Listen to the way you're discussing your partner. "The more fatalistic your tone and language, the more 'checked out' of the relationship you are," she says. There are different ways to go about talking about your problems with your pals. "For example, at a party with friends, you may find yourself refreshing your drink and slipping in a comment like, 'I don’t know what’s going on with John.' This could express concern, and open up a dialog." That's healthy. Not so healthy: "Alternately, in the same scenario, you may remark disparagingly about your partner: 'I can’t believe John insisted on wearing that ugly shirt tonight. He has no idea how to dress.' The resentment in the latter statement is palpable, and indicates disengagement from the partnership." You could also dropping breadcrumbs: "Additionally, you may be prepping your loved ones for the inevitable demise of the relationship." Understandable.

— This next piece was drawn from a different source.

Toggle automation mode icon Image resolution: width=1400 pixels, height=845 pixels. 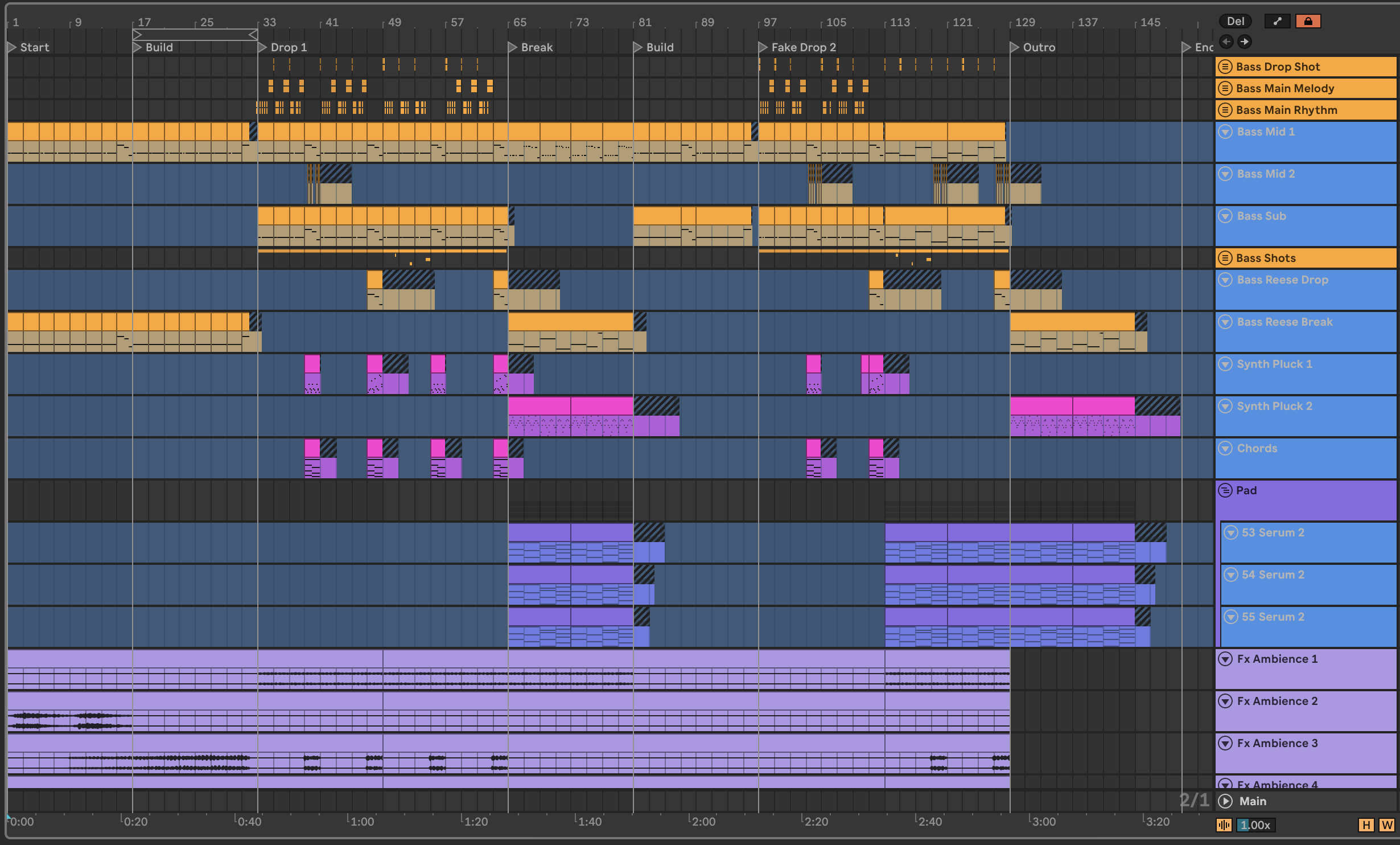pyautogui.click(x=1277, y=21)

9. You Fantasize About Others, Or Act Like You're Single
It's probably not great if you're flirting with everything that moves. "Although you may not overtly cheat on your partner, excessive daydreaming about what life would be like without him or her — or considering other potential partners, both realistic and fantastical — is a definite sign you’ve pulled away," says Astarte. "Perhaps when you’re alone, you behave as though you are not in a relationship at all. You may refer to yourself in singular terms."
It can be subtle or overt, she says. "For example: You tell your favorite clerk at the bank, 'I’m going to the Cape this summer' when in reality you’re traveling with your partner. The 'we's get weeded out of your conversations with others." You're thinking about what it would be like if you really were alone. "You begin testing the waters to feel what it would be like to be single."
10. You Can See A Future Without Your Partner
It's pretty much curtains if you're fantasizing about a life without your partner. "The relationship has hit such a down point that you begin to imagine life without your mate," Astarte says. "This life feels possible, viable, or even preferable. Playing out the scenarios of a separate life in our minds is a way to rehearse life without our partner. We’re setting the stage for departure from the relationship. Once we’ve imagined this solitary life enough times, the reality is typically not far behind."
And that is totally OK. It's a huge relief to leave a partnership that's gone sour. The beauty of leaving a relationship that is no longer working is that we get the chance to live the life we're truly destined for, and free ourselves up for a happier, healthier love someday in the future.